La diversità di sensibilità verso l’apprendimento di una seconda lingua nazionale è piuttosto dovuta al fatto che le minoranze latine hanno “una prospettiva un po’ più politica sul senso del plurilinguismo svizzero”, afferma l’esperto di economia delle lingue.

“La Svizzera è un contratto politico. Per francofoni e italofoni, imparare le altre lingue nazionali fa parte di questo contratto, è un ingrediente del successo del modello.
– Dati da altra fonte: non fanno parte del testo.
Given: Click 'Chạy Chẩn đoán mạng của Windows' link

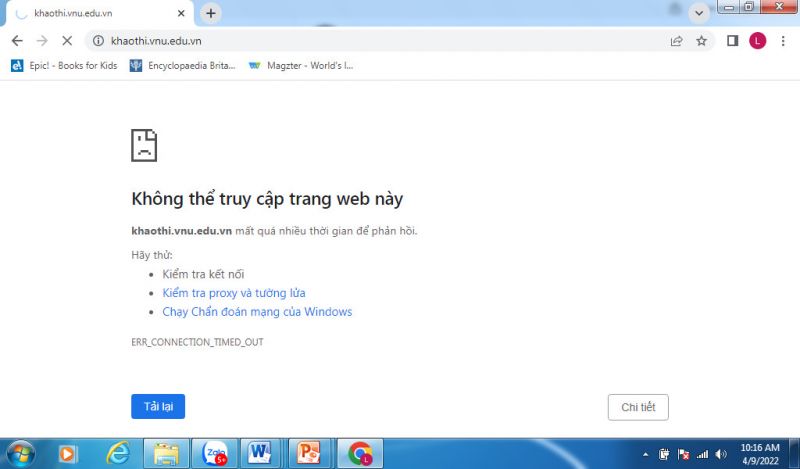Looking at the screenshot, I should (x=257, y=312).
Per gli svizzeri tedeschi, invece, le lingue non sono aspetti centrali di questo contratto politico”.

Una base abituata a dire la sua

C’è però anche un altro fattore che ha probabilmente determinato le opposizioni, tradottesi in iniziative popolari, nei cantoni della Svizzera tedesca: qui istituzioni e processi decisionali scolastici generalmente sono molto partecipativi, con ampie consultazioni e consigli scolastici eletti, diversamente dai cantoni latini che hanno modelli più dirigisti, precisa Anja Giudici.

Del resto lo stesso sta avvenendo con i piani di studio per la scuola dell’obbligo comuni per regioni linguistiche: mentre quello per i cantoni francofoni è già applicato da tutti senza contestazioni, in più della metà dei cantoni tedescofoni sono state lanciate iniziative popolari contro il “Lehrplan 21Collegamento esterno“. Anche in questo caso, tutte le iniziative finora sottoposte al verdetto delle urne sono state bocciate. I prossimi chiamati ad esprimersi sono i solettesi, il 21 maggio.

Non tutto il male vien per nuocere

“Occorre vedere anche il lato positivo: è una buona cosa che la popolazione si interessi della formazione scolastica”, rileva Andreas Glaser. Secondo lo specialista di democrazia diretta, “queste iniziative sono utili per chiarire la situazione: se non ci fossero, i critici potrebbero sempre dire che la popolazione non è contenta. Così invece si vede che la netta maggioranza è d’accordo con queste riforme. Dopo tutte queste votazioni, questo piano d’insegnamento uscirà rafforzato. Sarà più legittimato politicamente: non si potrà più dire che si tratta di decisioni prese a porte chiuse da esperti e amministratori”.

Queste iniziative sono anche “dei segnali di allarme che la politica non deve trascurare”, avverte Andreas Glaser. Riguardo all’insegnamento delle lingue indicano che nella Svizzera tedesca, pur essendoci “ancora una maggioranza che crede nel valore del francese, questo non è più scontato. È inoltre un problema non essere riusciti a convincere docenti e genitori della necessità di insegnare il francese già nella scuola primaria. Perché, anche se non lo dicono apertamente, queste iniziative sono rivolte contro il francese”.